Lansdowne, commonly confused with Lansdale, Pennsylvania, is a small, quaint place 30 minutes outside of Philadelphia. Lansdowne is 1.2 square miles in size with a population of a little over 11,000. Lansdowne is very community-based, with many community groups, such as boys and girls clubs, boys scout and girl scout troops, American Legion Posts, and many more. Lansdowne also has many places of worship and private and parochial schools. Lansdowne might be small on area and population, but it is bulging at the seams with history.

Get in[edit]

The 101 Media, and 102 Sharon Hill trolleys both run through Lansdowne along with the Media/Elwyn Line train, 109, 113, and Route 30 buses as well as various other forms of SEPTA. It is easy to figure out how to ride SEPTA through their website: [1]

You can also drive into town and park your car in one of the many parking lots and begin your walking tour throughout one of many historic districts.

You can fly into Philadelphia International Airport and rent a car or take a taxi, if you do not live within driving distance.

Get around[edit]


Lansdowne provides walking tours throughout its historic districts.

  • Lansdowne Train Station.
  • Lansdowne Borough Hall.
  • Lansdowne Friends Meeting.
  • Henry Albertson Subdivision Historic District.
  • World War One Monument.
  • World War Two Monument.
  • Lansdowne Park National Historic District.
  • Sycamore Tree Park.
  • Trinity United Methodist.
  • Penn Wood High School.
  • First Presbyterian Church of Lansdowne.
  • St. John's Episcopal.
  • St. Philomena's Catholic Church.
  • Lansdowne Baptist.
  • Twentieth Century Club, [2]. Hosts several wonderful live plays by the Celebration Theater. Tickets for these wonderful performances are only $17 for adults, $15 for students and seniors, and $12 for children.


Other than exploring the beautiful history of Lansdowne, there are plenty of activities to participate in.

  • Lansdowne Arts on the Avenue Festival (formerly the Lansdowne Arts Festival), N. Landsdowne Ave between E. Lacrosse and Baltimore Ave. Late September. Live music, artists, performances, demonstrations, children's activities, food trucks and a beer garden.
  • Lansdowne Symphony Orchestra, Upper Darby Performing Arts Center, 601 N Lansdowne Ave, +1 610-622-1189. A 75-piece orchestra which has been performing since 1946. Tickets $20 for adults, $17 for seniors, and $5 for students.
  • Lansdowne Folk Club has folk music concerts.

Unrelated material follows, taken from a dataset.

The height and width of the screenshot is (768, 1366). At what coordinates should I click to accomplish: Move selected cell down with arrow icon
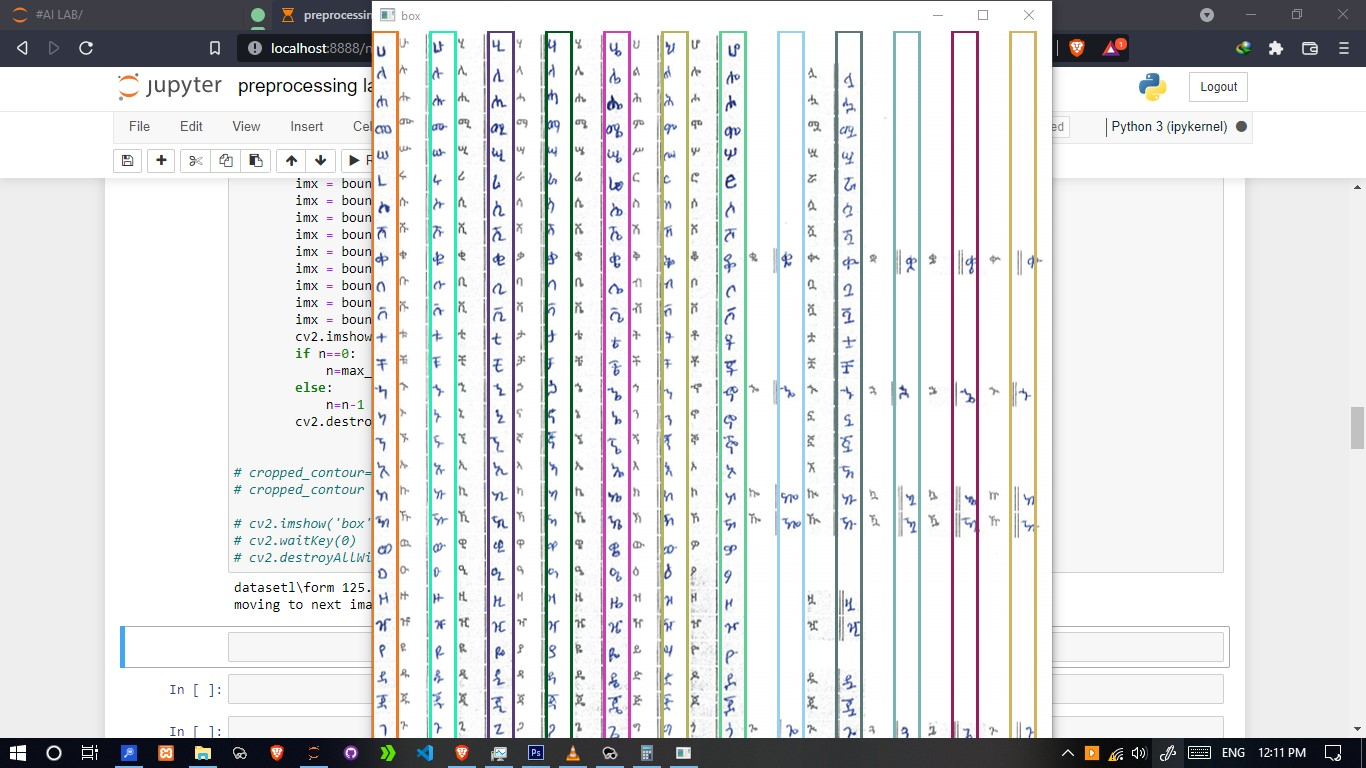[x=320, y=161]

There are also nine lovely borough parks:

  • Hoffman Park, Scottdale Road. 8 acres with baseball and soccer fields, basketball courts, four tennis courts, pavilion, swings bathrooms and picnic tables.
  • Hays Park, Nyack and Sayers Avenues. 1.2 acres with basketball courts, tot-lot toys, swings, slide and picnic tables.
  • Interboro Park, Cedar and Walnut Aves. 3 acres with basketball courts, tot-lot toys, swings and slide.
  • Belmont Park, Belmont and Plumstead Aves. 3.9 acres with basketball courts, swings, slide, tot-lot toys and big toys.
  • Sycamore Park, LaCrosse and Wycombe Aves. 1-acre meditative setting with benches. Home of the symbol of Lansdowne, its very old Sycamore tree.
  • Reservoir Park, Greenwood and Ardmore Avenue. 1.4 acres, undeveloped.
  • Pennock Woods, Pennock Terrace. 6.5 acres of County open space with Lansdowne Bird Sanctuary.
  • Shrigley Woods, Scottdale and Hilldale Rds. 6.5 acres of undeveloped county open space.
  • Marlyn Park, Willowbrook and Marlyn Aves. 3 acres, passive park.


  • Antiques - Two well-stocked antique stores downtown.
  • Lansdowne Avenue has many small shops including nail salons, clothing shops, flower shops, dollar stores, convenience stores, gift shops, and other small businesses.
  • Farmer's market. Held weekly.


Most of the restaurants are small, family-owned and very inexpensive.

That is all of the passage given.